Update 5/12/2014 - Statements from the Solara driver, made public today, are consistent with concerns about electronically-induced unintended acceleration. "... the Solars's brakes 'were not responding' and the car 'actually started to accelerate at a higher rate of speed.'" The Solara driver's statements are corroborated by witness accounts.

As information spreads about electronic issues associated with Toyota's unintended acceleration scandal, instances of runaway Toyotas are continuing. There have been two high profile cases in the past week in Florida, both pointing to the liklihood of electronically induced unintended acceleration. One happened Easter night when a Lexus barreled through the wall of a church. The other involved a Solara crashing through the wall of a day care, injuring many children, killing a four-year-old.

Florida Highway Patrol has now released a diagram of the KinderCare crash, which should resolve any notions - much ballyhooed by mainstream media - that the Solara was knocked through the wall when another vehicle hit it from behind. The diagram clearly shows that to be an impossibility. The Solara headed back at an angle in the opposite direction from where it was hit from behind, jumped a curb, went across a parking lot, and plowed through a wall.

There's more.

The driver of the Solara was turning a corner. Most unintended acceleration events are triggered at slow speeds, so the Solara's speed was typical. Furthermore, the driver probably had his foot on the brake. Embedded systems expert Michael Barr found that in such a situation (assuming the absence of a fail-safe), in order to get the brakes to work, a driver would have to immediately take their foot off the brake pedal and immediately reapply pressure.

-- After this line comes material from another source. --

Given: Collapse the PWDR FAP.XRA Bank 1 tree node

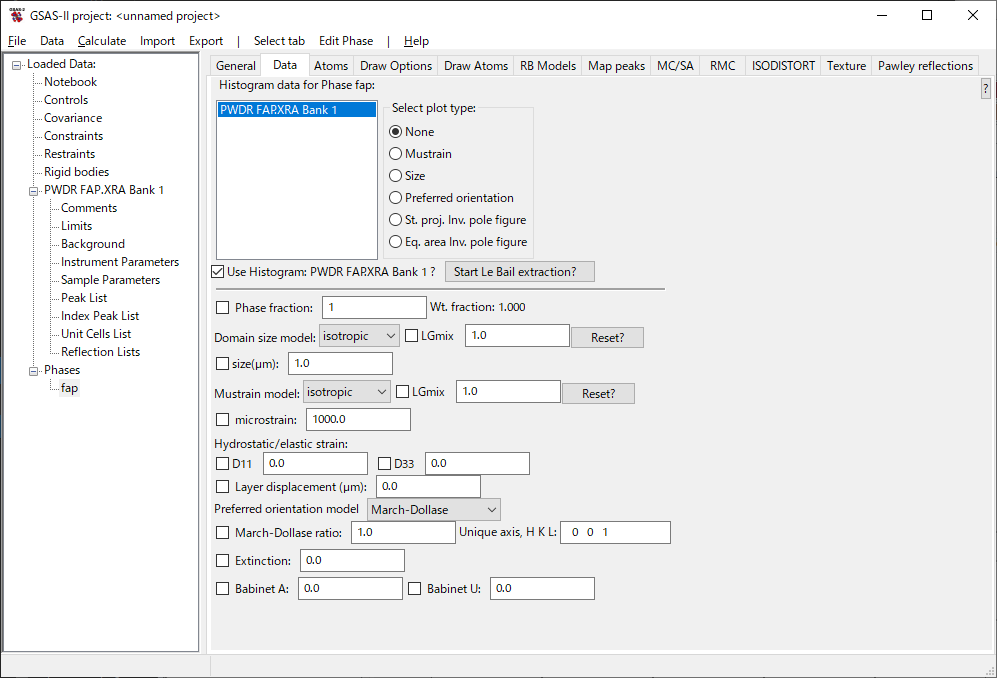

It's ridiculous to expect someone to take their foot off the brake pedal when their car starts speeding out of control. No wonder the jury in Oklahoma - before whom Mr. Barr testified - not only found Toyota guilty, but also opined that the Recall King acted with reckless disregard for public  safety. From the article "Toyota's killer firmware: Bad design and its consequences" here's what Mr. Barr found:

>  Toyota's electronic throttle control system (ETCS) source code is of unreasonable quality.
>  Toyota's source code is defective and contains bugs, including bugs that can cause unintended acceleration (UA)
>  Code-quality metrics predict presence of additional bugs.
>  Toyota's fail safes are defective and inadequate (referring to them as a 'house of cards' safety architecture).
>  Misbehaviours of Toyota's ETCS are a cause of UA.

As the Solara case continues - the driver has not been charged with any wrongdoing - it's important to note that just because an unintended acceleration event doesn't show up on diagnostic equipment, that doesn't mean the event didn't happen. Dr. Antony Anderson recently completed a study - published in the prestigious IEEE Access - demonstrating how false speed signals can be accepted as authentic, thereby triggering unverifiable instances of unintended acceleration. Be cautious when a crook like Toyota - admittedly guilty of a federal criminal charge for misleading motorists - cites anything, including "black box" data.

Cases of unintended acceleration are continuing, and circumstances often point to defects in Toyota's electronic throttle control. Meanwhile, NASA physicist Henning Leidecker is warning of increased risk of electronically induced unintended acceleration in '02-'06 Camrys, comparing it to a game of Russian roulette. The public is being subjected to needless risk, and people are getting killed or seriously injured, apparently for no other reason than corporate greed.

How much longer is the government gonna allow a crook like Toyota to ignore compelling evidence of electronic defects in its throttle control?